## Instructions to follow
Render everything from the line containing "The width and" down to the final line of the entries below as a numbered list, skipping any blank lines. Omit the pictures from your answer.

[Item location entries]
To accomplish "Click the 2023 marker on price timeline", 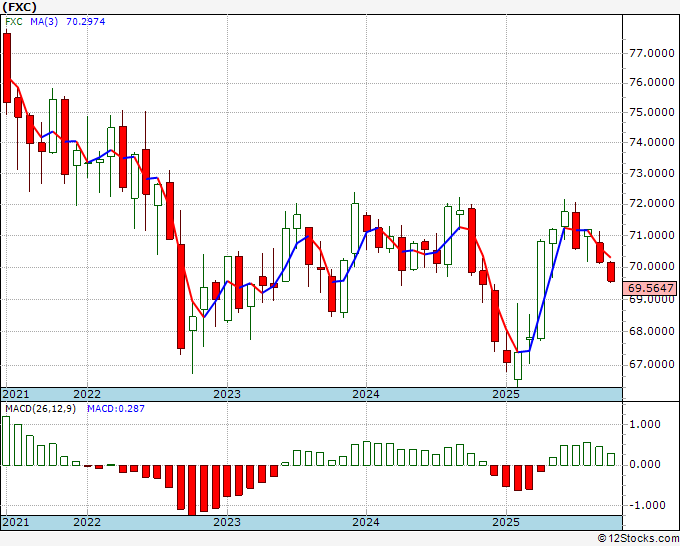I will coord(227,394).
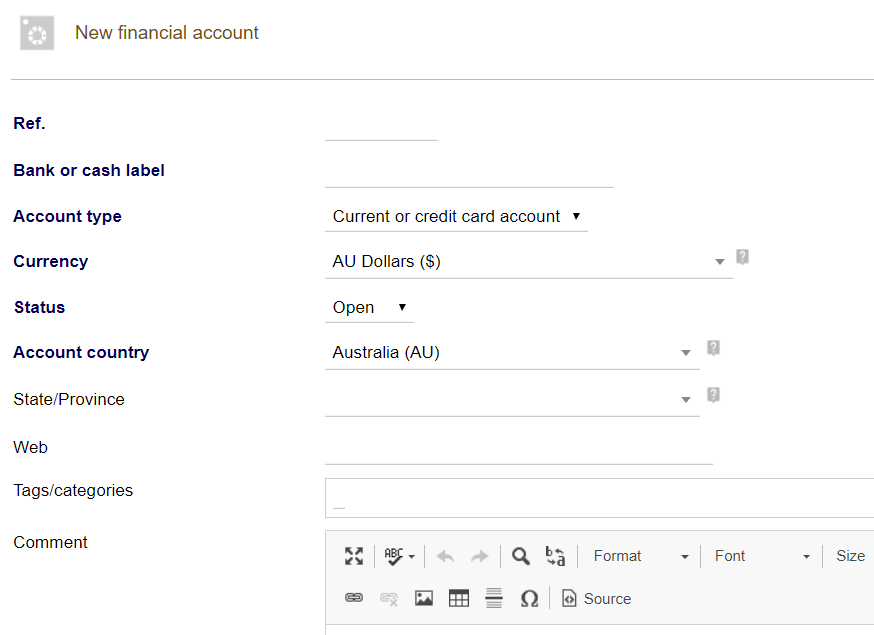Click the Bank or cash label field
This screenshot has width=874, height=635.
click(x=469, y=171)
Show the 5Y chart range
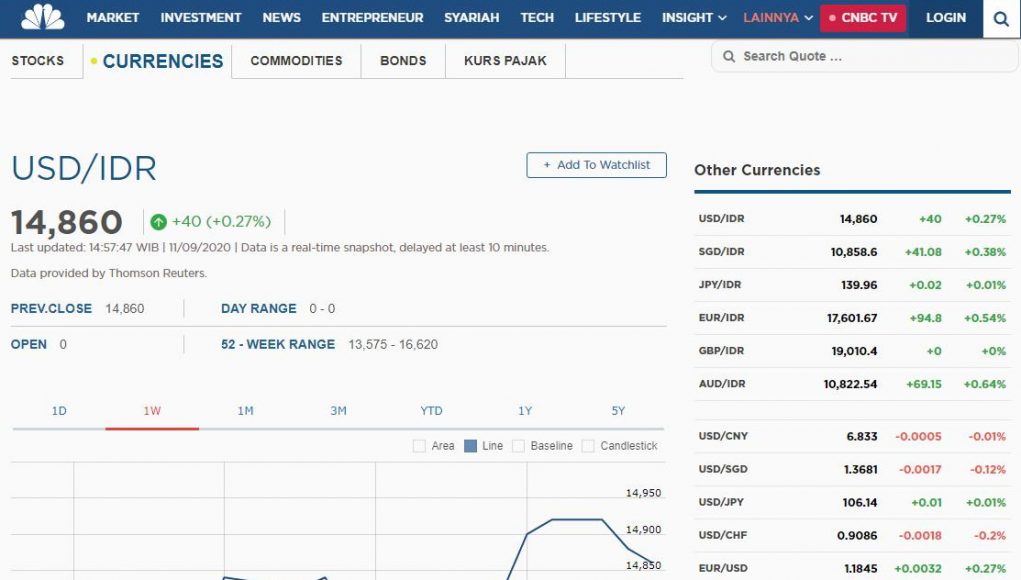Image resolution: width=1021 pixels, height=580 pixels. click(x=618, y=411)
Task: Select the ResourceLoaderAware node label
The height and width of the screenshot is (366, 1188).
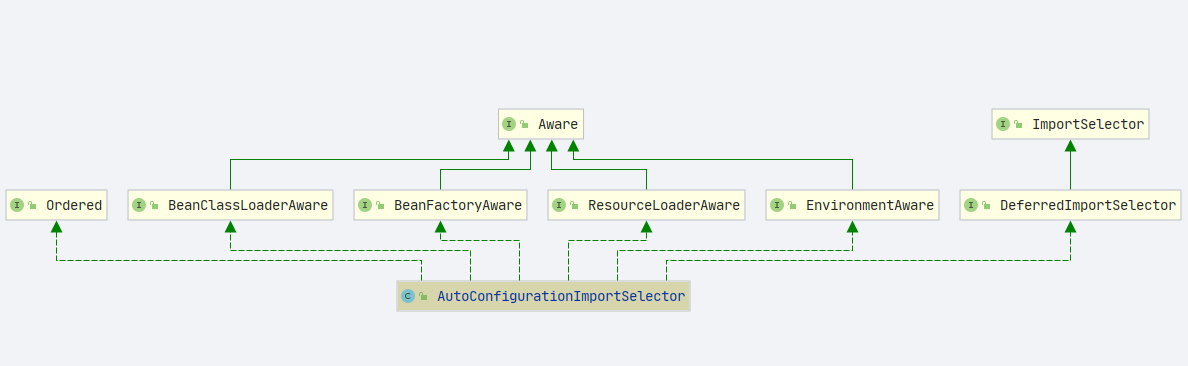Action: (x=664, y=205)
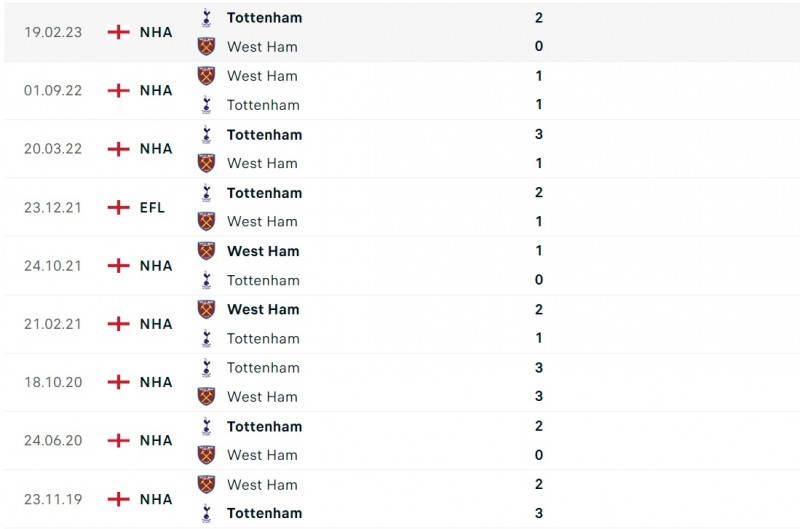Click the 3-3 draw West Ham score
The image size is (800, 529).
[x=539, y=396]
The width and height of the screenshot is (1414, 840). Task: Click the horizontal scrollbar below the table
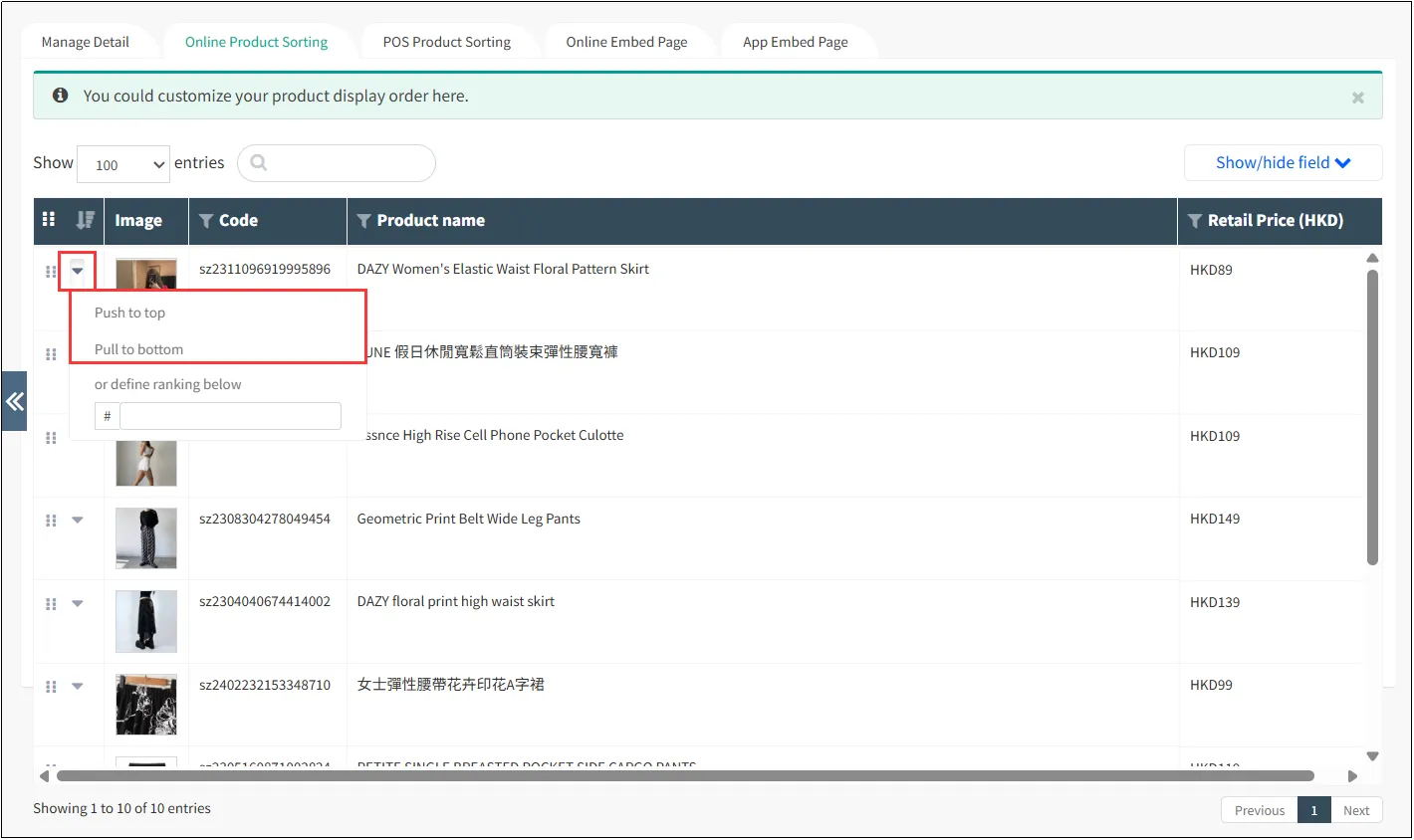pos(685,775)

## Result of this task
1. The width and height of the screenshot is (1414, 840). Task: Click the horizontal scrollbar below the table
2. pos(685,775)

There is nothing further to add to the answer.